Paul of Tarsus said: “Love is patient, love is kind, it is not jealous, love does not brag and is not arrogant. Love does not rejoice in unrighteousness, but rejoices in the truth. Love bears all things, believes in all things, hopes all things, endures all things, love never fails.”
Wow. Now, I don’t buy into everything Paul of Tarsus said, but I love this. This, to me describes unconditional love.
Love is Patient. In our cosmic journey of this life and beyond, we are learning the lessons of love and of patience. Some would maintain that that is why we are here. When we fail, we can expect more lessons in this life or beyond. Patience with ourselves, with our children, with our loved ones, with our community. Love without patience is not very loving.
Love is Kind. As our cup overflows, we have much love to give others. And kindness and caring are things that everyone needs. Everyone needs love, needs to feel loved. Kindness and caring are a tangible expression of love. This is what Jesus taught.
Love is not jealous. Love looks out for the best interest of others. It is not self-oriented. Our loved ones may have other friends, other parental figures, other influences in their lives. It is not a loss of love when your child begins to connect with and love a new step-mom or dad. There are no limits to love. Children, in fact all of us, need as much love in our lives as we can get.
Love is not arrogant or bragging or unrighteous or untruthful. All of those things are strategies of the immature ego, the lower self, to gain self-importance. Love is giving, kind, fair, truthful, and gives praise. Love is the language of the higher self.
Love bears all things, believes in all things, hopes all things endures all things. Wow. Love can be hard to do. It is a mature and caring response to pain, grief, injustice, and deceit. Love does not believe all lies, but instead believes all things are possible. Love creates joy, connection, healing and well-being.
Love is the opposite of fear. When you think about it, fear arises in the parts of us that we have not let love into.
Marianne Williamson said: "As we let our light shine, we unconsciously give other people permission to do the same. As we are liberated from our own fear, our presence actually liberates others."
What she is talking about is love. When we let go of our fear, we shine a light, the light of love, on ourselves and others. It is absolutely liberating.
Jesus preached love and modeled it for us. Jesus was not fearful. He was not afraid to shine the light of his love on others.
Love never fails, because love is a spiritual thing. It transcends our existence and time and space.
We may not have a handle on other forms of spirituality, but love has been part of most of our lives, throughout our life. Or we would not have survived. As Forrest Gump said: “I am not a smart man, but I know what love is.”
In theoretical physics, the holy grail is a unified theory that explains all the forces of the universe from gravity to subatomic attraction. They may as well be talking about love. They just don’t know it!
When miracles happen, it is through love, an expression of love, made tangible in our lives.
We can think of the universe as being created in love, by love and of love. God is love.

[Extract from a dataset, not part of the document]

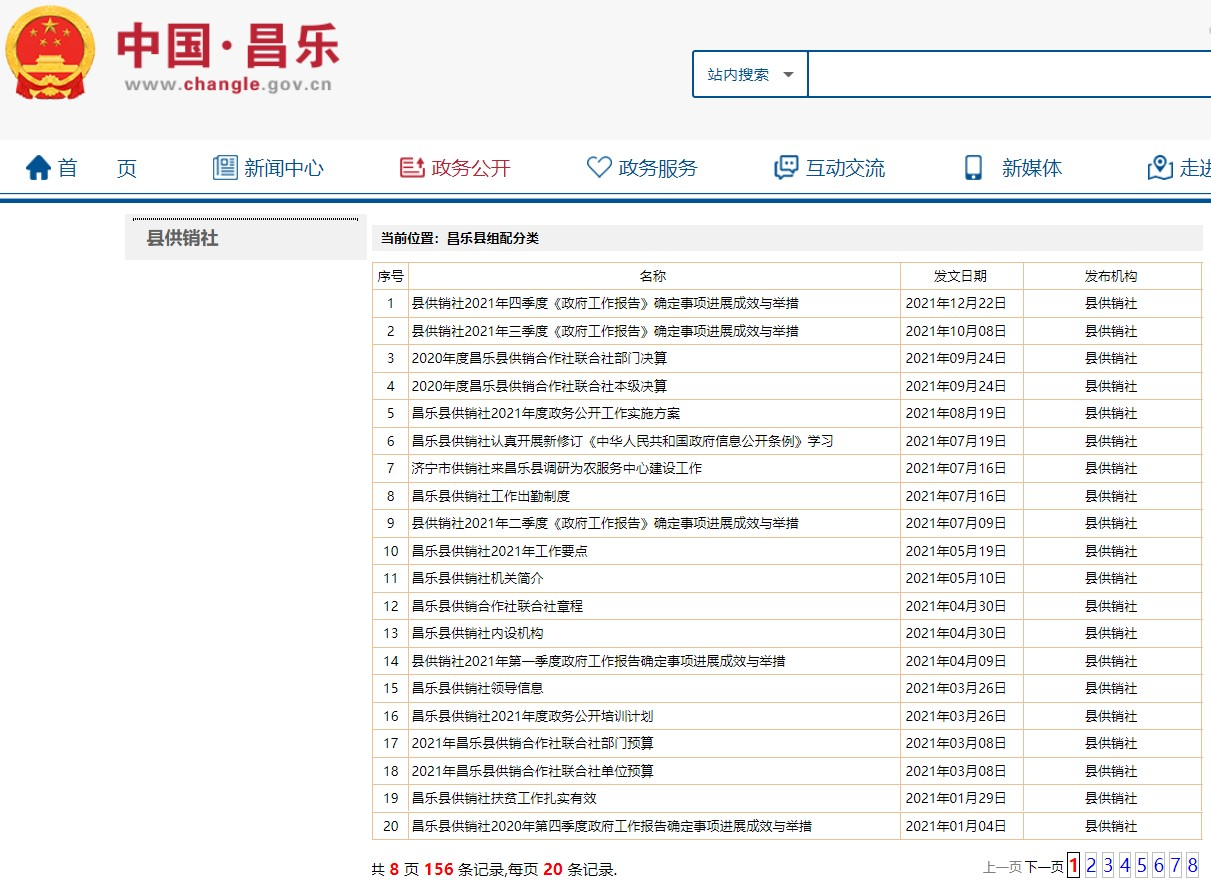Click the phone icon for 新媒体
Screen dimensions: 1211x885
(973, 168)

As the song says “You are sacred love, God, sacred love is all that you are.”
That might not be the ancient Hebrew conception of God who was jealous and punishing, but a conception of God informed by the message and life of Jesus.
So we are called to love. To use our hearts to seek love, to understand love, to feel love, to receive love, to give love, to follow the path of love in all we do.

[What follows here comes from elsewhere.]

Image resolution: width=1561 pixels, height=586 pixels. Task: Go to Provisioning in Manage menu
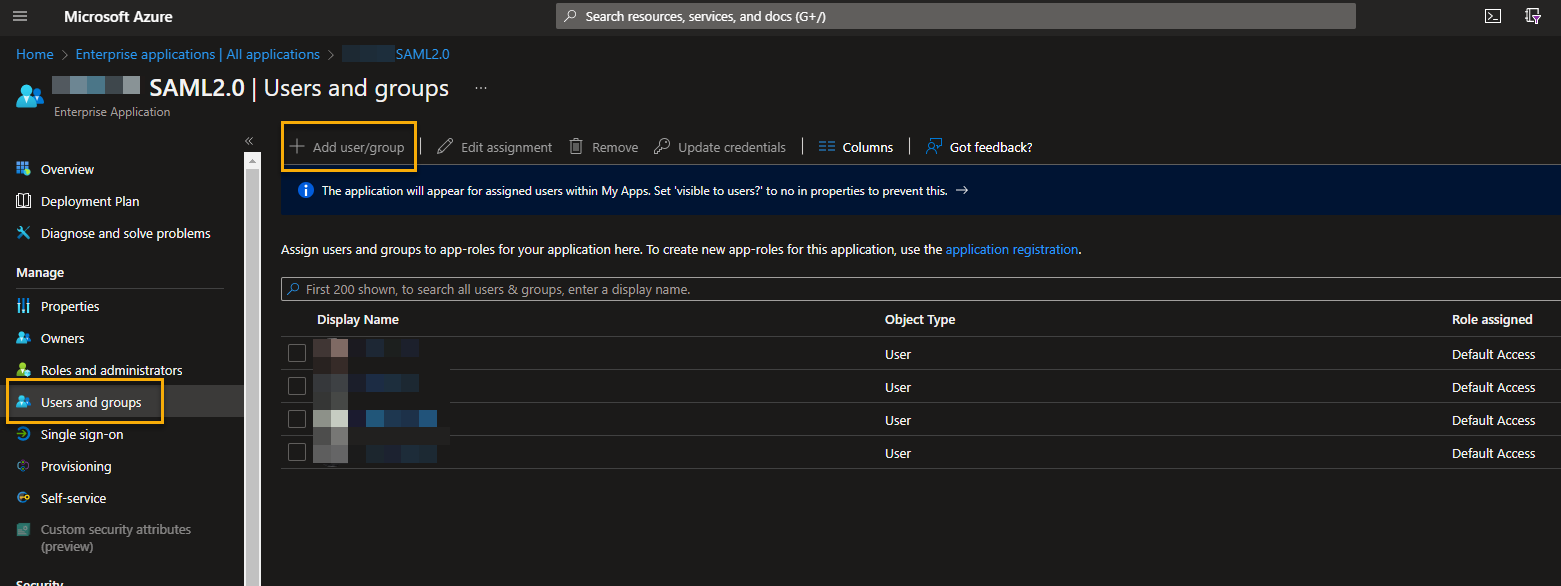pyautogui.click(x=76, y=466)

I’ll say that again: W we are called to love. To use our hearts to seek love, to understand love, to feel love, to receive love, to give love, to follow the path of love in all we do.
Perhaps this is what Todd Davis meant a few weeks ago when talking about Heart Action. Following the path of love will take us where many of us have never dared to go before. It is opening our boundaries to as much love as we can give and receive.
It is not an easy path, but love is our lesson in this lifetime and beyond. It is what we are called to do. It is who we are at our core, and who we will always be. Blessed Be.